What you have to do: Copy the lines running from the one that contains "Instruction: Uncheck the" to the end of the entries below, exactly and with no pictures.

Given information:
==================================================

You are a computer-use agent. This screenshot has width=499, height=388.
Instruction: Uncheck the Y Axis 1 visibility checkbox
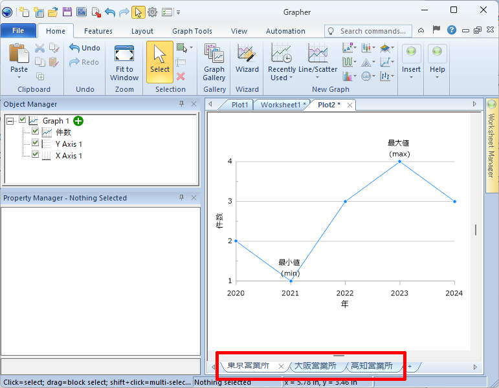click(36, 144)
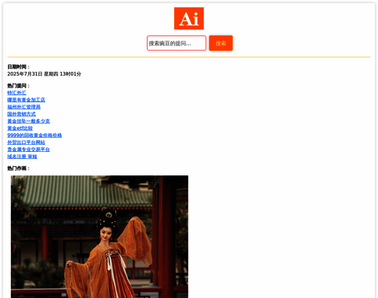Click the orange Ai logo
The height and width of the screenshot is (298, 378).
pyautogui.click(x=189, y=18)
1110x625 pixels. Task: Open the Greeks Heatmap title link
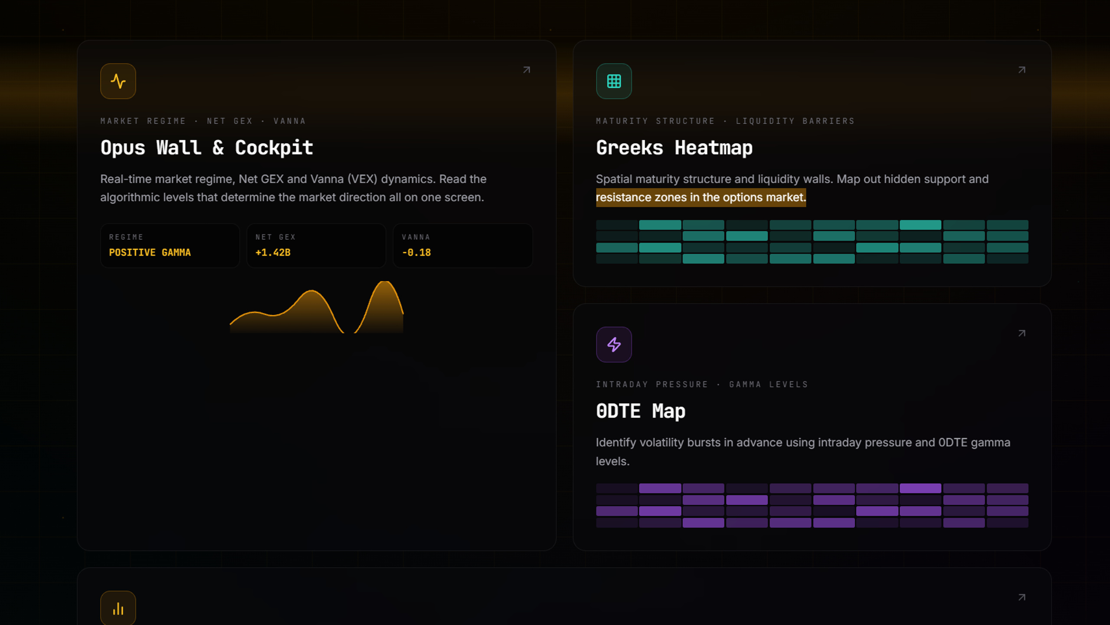[x=674, y=148]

==================================================

Answer for this exercise:
Instruction: Uncheck the Y Axis 1 visibility checkbox
click(36, 144)
Click the orange Ai logo
The height and width of the screenshot is (298, 378).
pyautogui.click(x=189, y=18)
1110x625 pixels. Task: Open the Greeks Heatmap title link
[x=674, y=148]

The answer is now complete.